Hi,
On Sun, 2 Sep 2007, Ingo Molnar wrote:
> And if you look at the resulting code size/complexity, it actually
> increases with Roman's patch (UP, nodebug, x86):
>
> text data bss dec hex filename
> 13420 228 1204 14852 3a04 sched.o.rc5
> 13554 228 1228 15010 3aa2 sched.o.rc5-roman
That's pretty easy to explain due to differences in inlining:
text data bss dec hex filename
15092 228 1204 16524 408c kernel/sched.o
15444 224 1228 16896 4200 kernel/sched.o.rfs
14708 224 1228 16160 3f20 kernel/sched.o.rfs.noinline
Sorry, but I didn't spend as much time as you on tuning these numbers.
Index: linux-2.6/kernel/sched_norm.c
===================================================================
--- linux-2.6.orig/kernel/sched_norm.c 2007-09-02 16:58:05.000000000 +0200
+++ linux-2.6/kernel/sched_norm.c 2007-09-02 16:10:58.000000000 +0200
@@ -145,7 +145,7 @@ static inline struct task_struct *task_o
/*
* Enqueue an entity into the rb-tree:
*/
-static inline void
+static void
__enqueue_entity(struct cfs_rq *cfs_rq, struct sched_entity *se)
{
struct rb_node **link = &cfs_rq->tasks_timeline.rb_node;
@@ -192,7 +192,7 @@ __enqueue_entity(struct cfs_rq *cfs_rq,
se->queued = 1;
}
-static inline void
+static void
__dequeue_entity(struct cfs_rq *cfs_rq, struct sched_entity *se)
{
if (cfs_rq->rb_leftmost == se) {
@@ -240,7 +240,7 @@ static void verify_queue(struct cfs_rq *
* Update the current task's runtime statistics. Skip current tasks that
* are not in our scheduling class.
*/
-static inline void update_curr(struct cfs_rq *cfs_rq)

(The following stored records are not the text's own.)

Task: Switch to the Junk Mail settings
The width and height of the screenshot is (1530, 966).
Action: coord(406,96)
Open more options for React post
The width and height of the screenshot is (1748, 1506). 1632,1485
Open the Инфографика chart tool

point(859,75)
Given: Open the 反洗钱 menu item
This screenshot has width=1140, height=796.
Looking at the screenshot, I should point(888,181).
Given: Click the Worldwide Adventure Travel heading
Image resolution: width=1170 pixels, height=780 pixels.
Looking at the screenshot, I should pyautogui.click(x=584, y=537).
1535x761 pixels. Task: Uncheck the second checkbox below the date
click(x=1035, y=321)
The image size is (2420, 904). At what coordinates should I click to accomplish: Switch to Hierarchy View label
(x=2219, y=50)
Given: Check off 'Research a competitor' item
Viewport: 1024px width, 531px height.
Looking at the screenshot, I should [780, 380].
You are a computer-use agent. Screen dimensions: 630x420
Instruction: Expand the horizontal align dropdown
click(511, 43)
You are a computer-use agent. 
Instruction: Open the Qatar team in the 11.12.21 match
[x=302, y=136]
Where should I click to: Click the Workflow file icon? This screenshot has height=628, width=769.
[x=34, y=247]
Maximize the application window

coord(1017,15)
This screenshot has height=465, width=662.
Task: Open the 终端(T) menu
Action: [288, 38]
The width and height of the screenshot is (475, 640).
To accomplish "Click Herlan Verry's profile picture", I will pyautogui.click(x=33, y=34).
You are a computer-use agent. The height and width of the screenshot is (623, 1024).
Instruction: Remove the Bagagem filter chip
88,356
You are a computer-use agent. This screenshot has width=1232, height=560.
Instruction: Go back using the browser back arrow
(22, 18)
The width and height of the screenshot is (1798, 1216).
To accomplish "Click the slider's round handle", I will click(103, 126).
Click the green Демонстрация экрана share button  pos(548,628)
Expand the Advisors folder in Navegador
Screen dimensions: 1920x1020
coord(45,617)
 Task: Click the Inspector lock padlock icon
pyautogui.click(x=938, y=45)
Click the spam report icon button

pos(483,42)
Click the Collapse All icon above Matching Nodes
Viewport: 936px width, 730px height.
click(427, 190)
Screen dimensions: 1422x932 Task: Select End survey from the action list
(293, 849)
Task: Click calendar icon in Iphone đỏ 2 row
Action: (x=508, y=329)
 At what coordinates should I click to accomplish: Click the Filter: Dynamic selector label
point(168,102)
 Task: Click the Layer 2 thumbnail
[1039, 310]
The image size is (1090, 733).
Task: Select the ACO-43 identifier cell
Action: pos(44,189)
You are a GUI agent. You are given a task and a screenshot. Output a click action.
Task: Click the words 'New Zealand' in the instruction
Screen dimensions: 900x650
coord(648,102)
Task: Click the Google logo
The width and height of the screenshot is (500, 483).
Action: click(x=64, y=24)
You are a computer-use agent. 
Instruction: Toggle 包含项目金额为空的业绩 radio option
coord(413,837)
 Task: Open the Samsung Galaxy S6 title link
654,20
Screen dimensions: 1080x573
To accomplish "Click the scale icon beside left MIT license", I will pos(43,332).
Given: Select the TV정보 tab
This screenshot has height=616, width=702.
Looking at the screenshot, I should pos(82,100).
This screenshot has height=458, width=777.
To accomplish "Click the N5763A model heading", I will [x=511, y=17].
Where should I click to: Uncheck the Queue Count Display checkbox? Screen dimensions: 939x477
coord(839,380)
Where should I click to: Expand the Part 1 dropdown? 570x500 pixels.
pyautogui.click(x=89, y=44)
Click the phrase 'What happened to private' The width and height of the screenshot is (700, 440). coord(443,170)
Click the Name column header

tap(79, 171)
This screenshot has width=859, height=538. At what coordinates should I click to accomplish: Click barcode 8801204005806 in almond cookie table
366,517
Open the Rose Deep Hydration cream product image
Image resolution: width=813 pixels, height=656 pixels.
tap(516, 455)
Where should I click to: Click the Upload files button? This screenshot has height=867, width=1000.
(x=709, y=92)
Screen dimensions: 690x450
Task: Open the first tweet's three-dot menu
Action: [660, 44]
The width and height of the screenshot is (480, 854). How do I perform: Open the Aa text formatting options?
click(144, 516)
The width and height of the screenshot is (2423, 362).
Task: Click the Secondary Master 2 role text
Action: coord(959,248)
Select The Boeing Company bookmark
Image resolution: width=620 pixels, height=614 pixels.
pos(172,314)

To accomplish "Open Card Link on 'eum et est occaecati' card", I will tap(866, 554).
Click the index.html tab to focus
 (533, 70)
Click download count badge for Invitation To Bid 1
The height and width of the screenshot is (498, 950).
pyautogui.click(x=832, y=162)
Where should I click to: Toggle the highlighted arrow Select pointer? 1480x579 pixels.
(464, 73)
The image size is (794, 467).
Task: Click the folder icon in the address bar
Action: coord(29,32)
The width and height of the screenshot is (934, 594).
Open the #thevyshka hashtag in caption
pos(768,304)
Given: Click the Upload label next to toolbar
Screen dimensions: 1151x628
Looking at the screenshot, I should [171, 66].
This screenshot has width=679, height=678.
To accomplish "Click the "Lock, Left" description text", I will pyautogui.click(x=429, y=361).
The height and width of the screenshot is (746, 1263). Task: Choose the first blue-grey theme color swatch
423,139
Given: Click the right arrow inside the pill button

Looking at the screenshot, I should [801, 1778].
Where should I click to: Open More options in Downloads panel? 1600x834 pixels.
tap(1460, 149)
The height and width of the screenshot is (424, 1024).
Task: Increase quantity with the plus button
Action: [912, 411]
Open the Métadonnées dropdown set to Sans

+static void update_curr(struct cfs_rq *cfs_rq)
{
struct sched_entity *curr = cfs_rq->curr;
kclock_t now = rq_of(cfs_rq)->clock;
> Although it _should_ have been a net code size win, because if you look
> at the diff you'll see that other useful things were removed as well:
> sleeper fairness, CPU time distribution smarts, tunings, scheduler
> instrumentation code, etc.
Well, these are things I'd like you to explain a little, for example I
repeatedly asked you about the sleeper fairness and I got no answer.
BTW you seemed to haved missed that I actually give a bonus to sleepers
as well.
> > I also ran hackbench (in a haphazard way) a few times on it vs. CFS in
> > my tree, and RFS was faster to some degree (it varied)..
>
> here are some actual numbers for "hackbench 50" on -rc5, 10 consecutive
> runs fresh after bootup, Core2Duo, UP:
>
> -rc5(cfs) -rc5+rfs
> -------------------------------
> Time: 3.905 Time: 4.259
> Time: 3.962 Time: 4.190
> Time: 3.981 Time: 4.241
> Time: 3.986 Time: 3.937
> Time: 3.984 Time: 4.120
> Time: 4.001 Time: 4.013
> Time: 3.980 Time: 4.248
> Time: 3.983 Time: 3.961
> Time: 3.989 Time: 4.345
> Time: 3.981 Time: 4.294
> -------------------------------
> Avg: 3.975 Avg: 4.160 (+4.6%)
> Fluct: 0.138 Fluct: 1.671
>
> so unmodified CFS is 4.6% faster on this box than with Roman's patch and
> it's also more consistent/stable (10 times lower fluctuations).
Was SCHED_DEBUG enabled or disabled for these runs?